And yesterday, I decided to go ahead. Initially, I was going to make stuffed parathas but T nixed that. He said he’d never had a stuffed paratha that was crispy and he wanted crispy parathas.

I made the dough and when it came time to cook the paratha, we headed into the kitchen together. Here is how things went just after I turned out the dough and divided it into 6 pieces:

T: The dough seems awfully dark coloured.

Me: It’s all whole wheat flour.

T (disapproving tone): All wholewheat? You never do that with chapatis. It’s always half and half, whole wheat and white!

Me: Jaffrey says to use all whole wheat flour.

T (disapproving tone): Yah, all atta!!

Me: That’s basically what we have. It’s “all-purpose” whole wheat flour. It’s more finely milled than the whole wheat flour we used to get.

T (disapproving tone): *silence*

Well… this wasn’t going very well so far. But things started looking up once the first paratha was cooked. T brightened noticeably. And pointed out that they were way easier to make than chapatis because there was no need to puff them over the bare element.

(click on image for photos of paratha making)
paratha And once they were all ready, we sat down to try them by tearing off a bit, dipping in salt and taking a nibble of green chili. The bread was light and crispy. The butter had taken on a slightly smoky quality. The chili lent a lovely freshness. The salt balanced the chili and the butter. Really wonderful.

And joy of joys!! T’s eyes glazed over and he murmured through a mouthful, This is as good as I’ve ever had.
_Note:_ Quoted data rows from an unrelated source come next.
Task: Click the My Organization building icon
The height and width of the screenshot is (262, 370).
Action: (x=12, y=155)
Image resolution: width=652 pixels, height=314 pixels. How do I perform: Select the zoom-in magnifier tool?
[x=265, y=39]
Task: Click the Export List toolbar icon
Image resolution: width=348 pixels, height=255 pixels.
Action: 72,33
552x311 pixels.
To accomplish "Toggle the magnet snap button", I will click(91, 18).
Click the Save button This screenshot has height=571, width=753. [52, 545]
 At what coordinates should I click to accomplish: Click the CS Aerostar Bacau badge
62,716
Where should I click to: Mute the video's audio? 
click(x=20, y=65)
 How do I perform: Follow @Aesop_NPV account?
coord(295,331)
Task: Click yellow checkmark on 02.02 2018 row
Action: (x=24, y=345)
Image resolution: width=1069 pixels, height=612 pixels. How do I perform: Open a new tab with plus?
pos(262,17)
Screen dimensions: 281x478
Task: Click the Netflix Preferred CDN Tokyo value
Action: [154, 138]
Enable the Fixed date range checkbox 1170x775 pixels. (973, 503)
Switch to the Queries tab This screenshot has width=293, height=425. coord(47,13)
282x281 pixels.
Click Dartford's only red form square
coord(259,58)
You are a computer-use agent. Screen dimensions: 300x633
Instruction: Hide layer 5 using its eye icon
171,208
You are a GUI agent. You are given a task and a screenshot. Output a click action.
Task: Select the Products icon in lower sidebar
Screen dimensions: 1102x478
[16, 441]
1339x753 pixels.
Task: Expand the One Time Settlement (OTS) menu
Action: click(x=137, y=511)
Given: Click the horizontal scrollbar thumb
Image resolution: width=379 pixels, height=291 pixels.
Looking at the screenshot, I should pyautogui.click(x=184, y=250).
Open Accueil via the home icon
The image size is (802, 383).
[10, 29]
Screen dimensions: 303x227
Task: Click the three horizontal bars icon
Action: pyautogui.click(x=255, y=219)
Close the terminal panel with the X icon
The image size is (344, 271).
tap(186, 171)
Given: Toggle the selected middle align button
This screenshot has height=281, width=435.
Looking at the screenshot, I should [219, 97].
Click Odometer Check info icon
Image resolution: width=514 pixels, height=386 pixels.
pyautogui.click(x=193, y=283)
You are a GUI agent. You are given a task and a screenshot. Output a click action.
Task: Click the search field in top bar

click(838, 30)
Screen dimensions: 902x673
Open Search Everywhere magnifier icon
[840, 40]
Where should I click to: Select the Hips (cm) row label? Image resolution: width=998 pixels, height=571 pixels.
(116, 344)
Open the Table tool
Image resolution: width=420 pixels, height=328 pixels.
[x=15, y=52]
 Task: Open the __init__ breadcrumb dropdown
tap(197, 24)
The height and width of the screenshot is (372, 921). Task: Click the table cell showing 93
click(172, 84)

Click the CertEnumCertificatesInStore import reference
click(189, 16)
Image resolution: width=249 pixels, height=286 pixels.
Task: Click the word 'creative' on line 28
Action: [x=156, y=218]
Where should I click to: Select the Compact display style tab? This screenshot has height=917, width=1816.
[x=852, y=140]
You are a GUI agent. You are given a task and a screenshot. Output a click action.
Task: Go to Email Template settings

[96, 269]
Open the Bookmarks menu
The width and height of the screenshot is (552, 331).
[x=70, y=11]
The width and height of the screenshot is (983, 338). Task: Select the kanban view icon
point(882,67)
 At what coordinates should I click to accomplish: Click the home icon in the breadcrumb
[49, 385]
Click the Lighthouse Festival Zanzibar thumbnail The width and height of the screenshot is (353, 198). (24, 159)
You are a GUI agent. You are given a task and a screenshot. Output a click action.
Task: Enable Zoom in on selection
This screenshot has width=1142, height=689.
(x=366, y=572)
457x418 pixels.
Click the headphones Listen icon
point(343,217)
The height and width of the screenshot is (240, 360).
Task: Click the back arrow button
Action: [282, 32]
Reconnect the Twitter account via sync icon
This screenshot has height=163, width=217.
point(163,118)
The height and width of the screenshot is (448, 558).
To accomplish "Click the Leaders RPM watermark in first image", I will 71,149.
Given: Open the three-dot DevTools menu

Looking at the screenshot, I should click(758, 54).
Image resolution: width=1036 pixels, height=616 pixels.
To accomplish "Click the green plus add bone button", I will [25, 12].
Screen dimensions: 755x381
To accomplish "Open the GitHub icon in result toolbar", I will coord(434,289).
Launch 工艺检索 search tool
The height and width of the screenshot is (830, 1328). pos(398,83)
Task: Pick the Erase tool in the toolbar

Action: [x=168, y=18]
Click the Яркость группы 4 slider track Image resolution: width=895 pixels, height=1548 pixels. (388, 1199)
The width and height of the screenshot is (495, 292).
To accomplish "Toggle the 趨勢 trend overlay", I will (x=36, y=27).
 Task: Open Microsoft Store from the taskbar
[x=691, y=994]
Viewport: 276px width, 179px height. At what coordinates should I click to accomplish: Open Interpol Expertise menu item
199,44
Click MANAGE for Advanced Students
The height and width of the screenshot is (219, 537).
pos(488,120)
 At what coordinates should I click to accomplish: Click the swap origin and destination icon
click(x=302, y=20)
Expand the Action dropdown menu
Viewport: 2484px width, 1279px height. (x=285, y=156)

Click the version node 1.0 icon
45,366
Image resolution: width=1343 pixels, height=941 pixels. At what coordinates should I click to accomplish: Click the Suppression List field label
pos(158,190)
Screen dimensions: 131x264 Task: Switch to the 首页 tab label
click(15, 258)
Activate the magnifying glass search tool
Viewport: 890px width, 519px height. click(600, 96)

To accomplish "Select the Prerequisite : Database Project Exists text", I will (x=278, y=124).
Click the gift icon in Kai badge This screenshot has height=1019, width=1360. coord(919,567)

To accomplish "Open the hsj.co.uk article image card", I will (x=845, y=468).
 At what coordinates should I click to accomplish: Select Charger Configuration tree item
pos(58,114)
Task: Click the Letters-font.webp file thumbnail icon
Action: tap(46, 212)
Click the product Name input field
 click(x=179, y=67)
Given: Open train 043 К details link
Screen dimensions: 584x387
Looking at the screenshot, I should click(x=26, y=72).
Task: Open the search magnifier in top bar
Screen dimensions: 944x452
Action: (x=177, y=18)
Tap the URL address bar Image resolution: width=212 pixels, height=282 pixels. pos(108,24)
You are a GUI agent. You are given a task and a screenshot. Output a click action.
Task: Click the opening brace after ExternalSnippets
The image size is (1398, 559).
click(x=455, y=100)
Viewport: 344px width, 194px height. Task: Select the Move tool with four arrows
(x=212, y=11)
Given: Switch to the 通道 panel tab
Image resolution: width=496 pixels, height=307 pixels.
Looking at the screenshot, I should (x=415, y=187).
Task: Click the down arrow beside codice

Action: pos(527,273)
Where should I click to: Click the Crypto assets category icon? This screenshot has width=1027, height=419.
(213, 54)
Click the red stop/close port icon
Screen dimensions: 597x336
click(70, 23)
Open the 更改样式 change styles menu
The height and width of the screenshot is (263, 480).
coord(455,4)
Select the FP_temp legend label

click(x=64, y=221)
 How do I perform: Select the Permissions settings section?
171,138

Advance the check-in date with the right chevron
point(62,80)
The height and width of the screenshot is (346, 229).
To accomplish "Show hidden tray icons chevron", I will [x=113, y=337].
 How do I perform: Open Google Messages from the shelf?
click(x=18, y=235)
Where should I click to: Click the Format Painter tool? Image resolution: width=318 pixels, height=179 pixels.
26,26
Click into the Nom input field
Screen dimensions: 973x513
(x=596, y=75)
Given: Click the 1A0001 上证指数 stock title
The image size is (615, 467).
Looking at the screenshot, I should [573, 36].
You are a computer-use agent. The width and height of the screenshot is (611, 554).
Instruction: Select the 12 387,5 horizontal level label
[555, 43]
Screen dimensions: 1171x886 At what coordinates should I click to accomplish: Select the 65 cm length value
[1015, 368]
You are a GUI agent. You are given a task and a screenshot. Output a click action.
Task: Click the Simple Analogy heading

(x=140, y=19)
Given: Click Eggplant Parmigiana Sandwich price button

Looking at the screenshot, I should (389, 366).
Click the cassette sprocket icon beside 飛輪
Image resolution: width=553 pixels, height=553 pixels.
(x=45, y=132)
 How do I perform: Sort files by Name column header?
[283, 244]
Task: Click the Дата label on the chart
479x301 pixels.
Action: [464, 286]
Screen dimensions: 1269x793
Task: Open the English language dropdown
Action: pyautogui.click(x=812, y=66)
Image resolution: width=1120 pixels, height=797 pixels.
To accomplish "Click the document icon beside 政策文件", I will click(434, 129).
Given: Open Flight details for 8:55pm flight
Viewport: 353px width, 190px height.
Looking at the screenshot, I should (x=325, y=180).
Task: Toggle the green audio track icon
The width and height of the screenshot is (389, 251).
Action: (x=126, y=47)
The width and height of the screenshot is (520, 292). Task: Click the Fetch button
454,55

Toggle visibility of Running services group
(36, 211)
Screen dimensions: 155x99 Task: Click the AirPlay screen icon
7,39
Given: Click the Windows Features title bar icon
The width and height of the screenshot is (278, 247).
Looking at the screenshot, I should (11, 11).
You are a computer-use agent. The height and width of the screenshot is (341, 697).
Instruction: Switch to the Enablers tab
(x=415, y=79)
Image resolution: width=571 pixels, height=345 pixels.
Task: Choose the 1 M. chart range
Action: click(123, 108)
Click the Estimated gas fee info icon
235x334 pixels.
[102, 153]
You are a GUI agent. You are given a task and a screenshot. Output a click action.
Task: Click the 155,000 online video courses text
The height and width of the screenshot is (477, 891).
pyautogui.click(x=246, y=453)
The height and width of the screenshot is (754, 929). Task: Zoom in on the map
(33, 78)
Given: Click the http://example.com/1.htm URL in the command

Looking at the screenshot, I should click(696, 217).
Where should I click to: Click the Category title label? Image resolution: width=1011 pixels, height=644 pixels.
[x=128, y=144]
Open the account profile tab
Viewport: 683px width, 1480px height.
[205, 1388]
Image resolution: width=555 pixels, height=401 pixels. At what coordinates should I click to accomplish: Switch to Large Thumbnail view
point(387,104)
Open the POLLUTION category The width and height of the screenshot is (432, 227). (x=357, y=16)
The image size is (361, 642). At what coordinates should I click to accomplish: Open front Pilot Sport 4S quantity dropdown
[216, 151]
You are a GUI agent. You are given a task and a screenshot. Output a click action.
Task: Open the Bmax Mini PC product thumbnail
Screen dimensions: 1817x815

And really, they were fabulous. We’ll definitely be having these again soon!

Here is the recipe:

based on a recipe in An Invitation to Indian Cooking by Madhur Jaffrey
edited 21 May 2006

makes six parathas

  • 1½ c wholewheat flour, finely milled (atta flour)
  • 1 Tbsp canola oil (or sunflower, safflower, etc…)
  • ½ tsp salt
  • ~½ c just boiled water
  • ~¼ c butter, melted
  • more flour for rolling
  • more oil for cooking


  1. Put flour into a medium sized bowl. (If you don’t have atta flour, you can use whole wheat “all purpose” flour OR a half and half combination of unbleached all-purpose flour and regular whole wheat flour.)
  2. Add oil and salt.
  3. Add some of the water and stir with a wooden spoon. Gradually add water little by little, stirring constantly until the dough pulls away from the side of the bowl.
  4. Knead the dough in the air for 8 to 10 minutes until it is smooth and elastic.
  5. Put the dough back into the bowl, cover with a damp cloth or plastic hat and set aside for about 30 minutes. (Jaffrey says it will keep up to 24 hours if wrapped in plastic and refrigerated.)
  6. Heat tava (or cast-iron skillet) to medium high heat. To check that the pan is hot enough, flick cold water at it. If the water lies there, it’s not hot enough. If it disappears immediately, the pan is too hot. If it beads and bounces, the pan heat is JUST right.
  7. Turn the dough out onto a lightly floured board. Divide the dough into 6 equal pieces. Form each piece into a ball. Place the dough balls a little apart on the corner of the board and cover with a damp cloth.
  8. Roll a ball out into a disc about 1/8 inch thick. Brush with melted butter; fold in half and brush with butter again; fold in half again and brush with butter once more. Roll out the buttered triangle to about 1/8 inch thick.
  9. Spread about half a teaspoon of oil onto the hot tava and place the rolled triangle onto it. Begin to roll out the next ball.
  10. Turn the cooking paratha after it puffs up and is golden brown on the bottom (about 4 minutes). Continue cooking until the second side is golden brown (about 4 minutes). Place the cooked paratha upright in a basket while cooking the others. (Avoid stacking them or they will get soggy.)
  11. Add little amounts of oil as needed for the rest of the parathas.
  12. If you want to reheat the breads quickly before serving, place them on the hot tava for a few minutes.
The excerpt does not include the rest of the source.